• _EXERCISE DIRECTIONS_:
Please reproduce every entry, keeping each one exact.

• _DATA PROVIDED_:
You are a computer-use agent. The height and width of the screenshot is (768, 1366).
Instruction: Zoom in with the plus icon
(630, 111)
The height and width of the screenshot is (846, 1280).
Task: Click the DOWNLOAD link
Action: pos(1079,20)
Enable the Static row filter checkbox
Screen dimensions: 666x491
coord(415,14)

• _TASK OUTPUT_:
You are a computer-use agent. The height and width of the screenshot is (768, 1366).
Instruction: Zoom in with the plus icon
(630, 111)
The height and width of the screenshot is (846, 1280).
Task: Click the DOWNLOAD link
Action: pos(1079,20)
Enable the Static row filter checkbox
Screen dimensions: 666x491
coord(415,14)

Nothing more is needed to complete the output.